THE PROBLEM: What is needed here is every record, retyped without any change.

GIVEN INFORMATION:
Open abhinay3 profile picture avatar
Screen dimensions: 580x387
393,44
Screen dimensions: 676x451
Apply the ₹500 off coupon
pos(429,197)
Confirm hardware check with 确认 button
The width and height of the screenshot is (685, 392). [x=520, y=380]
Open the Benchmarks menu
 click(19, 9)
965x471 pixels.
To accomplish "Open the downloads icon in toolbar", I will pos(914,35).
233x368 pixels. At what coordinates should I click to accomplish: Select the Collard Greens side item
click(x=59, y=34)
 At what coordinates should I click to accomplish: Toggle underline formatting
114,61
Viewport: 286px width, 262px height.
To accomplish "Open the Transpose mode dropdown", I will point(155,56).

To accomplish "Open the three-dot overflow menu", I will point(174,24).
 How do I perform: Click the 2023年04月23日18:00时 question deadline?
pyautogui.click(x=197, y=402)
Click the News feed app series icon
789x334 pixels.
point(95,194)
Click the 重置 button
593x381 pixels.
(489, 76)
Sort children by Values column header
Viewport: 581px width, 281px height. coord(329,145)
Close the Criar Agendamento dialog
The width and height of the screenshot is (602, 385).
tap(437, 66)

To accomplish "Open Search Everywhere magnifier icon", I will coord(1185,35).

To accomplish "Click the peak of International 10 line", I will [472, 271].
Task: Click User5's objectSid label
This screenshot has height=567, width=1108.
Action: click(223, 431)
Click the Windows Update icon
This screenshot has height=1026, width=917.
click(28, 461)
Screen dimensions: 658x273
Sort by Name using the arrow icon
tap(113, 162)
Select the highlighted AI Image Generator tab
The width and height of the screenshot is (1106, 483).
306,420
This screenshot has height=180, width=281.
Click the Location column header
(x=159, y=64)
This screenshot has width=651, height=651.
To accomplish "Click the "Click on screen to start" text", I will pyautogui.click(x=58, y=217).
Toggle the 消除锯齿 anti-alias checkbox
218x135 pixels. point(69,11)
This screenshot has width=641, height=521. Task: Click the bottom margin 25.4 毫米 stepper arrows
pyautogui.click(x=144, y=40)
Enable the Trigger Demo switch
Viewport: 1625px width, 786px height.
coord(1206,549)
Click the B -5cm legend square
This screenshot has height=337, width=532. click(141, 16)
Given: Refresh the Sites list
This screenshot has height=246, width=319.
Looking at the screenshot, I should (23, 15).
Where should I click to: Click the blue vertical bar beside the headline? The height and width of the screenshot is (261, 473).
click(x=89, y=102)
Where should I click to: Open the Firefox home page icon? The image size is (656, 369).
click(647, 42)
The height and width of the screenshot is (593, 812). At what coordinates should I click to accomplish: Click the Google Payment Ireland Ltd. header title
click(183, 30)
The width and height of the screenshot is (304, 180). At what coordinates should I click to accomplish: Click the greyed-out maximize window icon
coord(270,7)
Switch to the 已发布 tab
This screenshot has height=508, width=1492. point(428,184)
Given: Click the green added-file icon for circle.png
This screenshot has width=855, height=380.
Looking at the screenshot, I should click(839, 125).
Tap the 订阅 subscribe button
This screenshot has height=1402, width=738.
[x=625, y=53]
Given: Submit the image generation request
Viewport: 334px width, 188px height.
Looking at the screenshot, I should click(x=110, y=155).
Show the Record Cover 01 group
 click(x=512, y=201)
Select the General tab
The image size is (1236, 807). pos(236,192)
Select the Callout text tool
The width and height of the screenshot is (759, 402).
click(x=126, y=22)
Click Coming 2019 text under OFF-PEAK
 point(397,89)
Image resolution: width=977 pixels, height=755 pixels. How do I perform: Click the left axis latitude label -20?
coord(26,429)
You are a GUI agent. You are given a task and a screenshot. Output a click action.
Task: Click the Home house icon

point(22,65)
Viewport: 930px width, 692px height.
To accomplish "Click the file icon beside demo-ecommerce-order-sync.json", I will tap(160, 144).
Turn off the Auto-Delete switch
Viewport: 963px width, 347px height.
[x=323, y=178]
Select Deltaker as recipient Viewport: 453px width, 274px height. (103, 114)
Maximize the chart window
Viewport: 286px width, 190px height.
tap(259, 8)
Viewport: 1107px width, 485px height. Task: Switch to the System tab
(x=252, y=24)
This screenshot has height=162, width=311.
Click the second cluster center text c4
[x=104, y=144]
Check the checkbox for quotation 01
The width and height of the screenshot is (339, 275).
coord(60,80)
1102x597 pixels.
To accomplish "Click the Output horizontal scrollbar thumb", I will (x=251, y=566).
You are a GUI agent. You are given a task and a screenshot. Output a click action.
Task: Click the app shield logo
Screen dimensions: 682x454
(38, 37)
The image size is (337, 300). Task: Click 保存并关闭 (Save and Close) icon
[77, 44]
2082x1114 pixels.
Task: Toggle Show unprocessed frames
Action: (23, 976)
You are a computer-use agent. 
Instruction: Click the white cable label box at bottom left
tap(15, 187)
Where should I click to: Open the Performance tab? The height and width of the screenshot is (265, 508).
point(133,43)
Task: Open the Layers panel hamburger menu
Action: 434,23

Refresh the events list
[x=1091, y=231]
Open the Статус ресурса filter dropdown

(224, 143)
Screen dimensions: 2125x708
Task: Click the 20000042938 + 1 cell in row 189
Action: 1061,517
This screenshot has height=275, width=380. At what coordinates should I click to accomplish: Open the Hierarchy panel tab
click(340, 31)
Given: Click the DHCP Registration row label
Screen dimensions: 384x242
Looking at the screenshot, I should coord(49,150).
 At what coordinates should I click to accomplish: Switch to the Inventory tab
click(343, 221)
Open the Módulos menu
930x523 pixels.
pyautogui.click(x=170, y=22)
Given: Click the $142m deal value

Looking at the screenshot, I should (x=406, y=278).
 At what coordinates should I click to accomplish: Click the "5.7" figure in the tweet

SOLUTION FOR THIS PROBLEM:
Open abhinay3 profile picture avatar
Screen dimensions: 580x387
393,44
Screen dimensions: 676x451
Apply the ₹500 off coupon
pos(429,197)
Confirm hardware check with 确认 button
The width and height of the screenshot is (685, 392). [x=520, y=380]
Open the Benchmarks menu
 click(19, 9)
965x471 pixels.
To accomplish "Open the downloads icon in toolbar", I will pos(914,35).
233x368 pixels. At what coordinates should I click to accomplish: Select the Collard Greens side item
click(x=59, y=34)
 At what coordinates should I click to accomplish: Toggle underline formatting
114,61
Viewport: 286px width, 262px height.
To accomplish "Open the Transpose mode dropdown", I will point(155,56).

To accomplish "Open the three-dot overflow menu", I will point(174,24).
 How do I perform: Click the 2023年04月23日18:00时 question deadline?
pyautogui.click(x=197, y=402)
Click the News feed app series icon
789x334 pixels.
point(95,194)
Click the 重置 button
593x381 pixels.
(489, 76)
Sort children by Values column header
Viewport: 581px width, 281px height. coord(329,145)
Close the Criar Agendamento dialog
The width and height of the screenshot is (602, 385).
tap(437, 66)

To accomplish "Open Search Everywhere magnifier icon", I will coord(1185,35).

To accomplish "Click the peak of International 10 line", I will [472, 271].
Task: Click User5's objectSid label
This screenshot has height=567, width=1108.
Action: click(223, 431)
Click the Windows Update icon
This screenshot has height=1026, width=917.
click(28, 461)
Screen dimensions: 658x273
Sort by Name using the arrow icon
tap(113, 162)
Select the highlighted AI Image Generator tab
The width and height of the screenshot is (1106, 483).
306,420
This screenshot has height=180, width=281.
Click the Location column header
(x=159, y=64)
This screenshot has width=651, height=651.
To accomplish "Click the "Click on screen to start" text", I will pyautogui.click(x=58, y=217).
Toggle the 消除锯齿 anti-alias checkbox
218x135 pixels. point(69,11)
This screenshot has width=641, height=521. Task: Click the bottom margin 25.4 毫米 stepper arrows
pyautogui.click(x=144, y=40)
Enable the Trigger Demo switch
Viewport: 1625px width, 786px height.
coord(1206,549)
Click the B -5cm legend square
This screenshot has height=337, width=532. click(141, 16)
Given: Refresh the Sites list
This screenshot has height=246, width=319.
Looking at the screenshot, I should (23, 15).
Where should I click to: Click the blue vertical bar beside the headline? The height and width of the screenshot is (261, 473).
click(x=89, y=102)
Where should I click to: Open the Firefox home page icon? The image size is (656, 369).
click(647, 42)
The height and width of the screenshot is (593, 812). At what coordinates should I click to accomplish: Click the Google Payment Ireland Ltd. header title
click(183, 30)
The width and height of the screenshot is (304, 180). At what coordinates should I click to accomplish: Click the greyed-out maximize window icon
coord(270,7)
Switch to the 已发布 tab
This screenshot has height=508, width=1492. point(428,184)
Given: Click the green added-file icon for circle.png
This screenshot has width=855, height=380.
Looking at the screenshot, I should click(839, 125).
Tap the 订阅 subscribe button
This screenshot has height=1402, width=738.
[x=625, y=53]
Given: Submit the image generation request
Viewport: 334px width, 188px height.
Looking at the screenshot, I should click(x=110, y=155).
Show the Record Cover 01 group
 click(x=512, y=201)
Select the General tab
The image size is (1236, 807). pos(236,192)
Select the Callout text tool
The width and height of the screenshot is (759, 402).
click(x=126, y=22)
Click Coming 2019 text under OFF-PEAK
 point(397,89)
Image resolution: width=977 pixels, height=755 pixels. How do I perform: Click the left axis latitude label -20?
coord(26,429)
You are a GUI agent. You are given a task and a screenshot. Output a click action.
Task: Click the Home house icon

point(22,65)
Viewport: 930px width, 692px height.
To accomplish "Click the file icon beside demo-ecommerce-order-sync.json", I will tap(160, 144).
Turn off the Auto-Delete switch
Viewport: 963px width, 347px height.
[x=323, y=178]
Select Deltaker as recipient Viewport: 453px width, 274px height. (103, 114)
Maximize the chart window
Viewport: 286px width, 190px height.
tap(259, 8)
Viewport: 1107px width, 485px height. Task: Switch to the System tab
(x=252, y=24)
This screenshot has height=162, width=311.
Click the second cluster center text c4
[x=104, y=144]
Check the checkbox for quotation 01
The width and height of the screenshot is (339, 275).
coord(60,80)
1102x597 pixels.
To accomplish "Click the Output horizontal scrollbar thumb", I will (x=251, y=566).
You are a GUI agent. You are given a task and a screenshot. Output a click action.
Task: Click the app shield logo
Screen dimensions: 682x454
(38, 37)
The image size is (337, 300). Task: Click 保存并关闭 (Save and Close) icon
[77, 44]
2082x1114 pixels.
Task: Toggle Show unprocessed frames
Action: (23, 976)
You are a computer-use agent. 
Instruction: Click the white cable label box at bottom left
tap(15, 187)
Where should I click to: Open the Performance tab? The height and width of the screenshot is (265, 508).
point(133,43)
Task: Open the Layers panel hamburger menu
Action: 434,23

Refresh the events list
[x=1091, y=231]
Open the Статус ресурса filter dropdown

(224, 143)
Screen dimensions: 2125x708
Task: Click the 20000042938 + 1 cell in row 189
Action: 1061,517
This screenshot has height=275, width=380. At what coordinates should I click to accomplish: Open the Hierarchy panel tab
click(340, 31)
Given: Click the DHCP Registration row label
Screen dimensions: 384x242
Looking at the screenshot, I should coord(49,150).
 At what coordinates should I click to accomplish: Switch to the Inventory tab
click(343, 221)
Open the Módulos menu
930x523 pixels.
pyautogui.click(x=170, y=22)
Given: Click the $142m deal value

Looking at the screenshot, I should (x=406, y=278).
 At what coordinates should I click to accomplish: Click the "5.7" figure in the tweet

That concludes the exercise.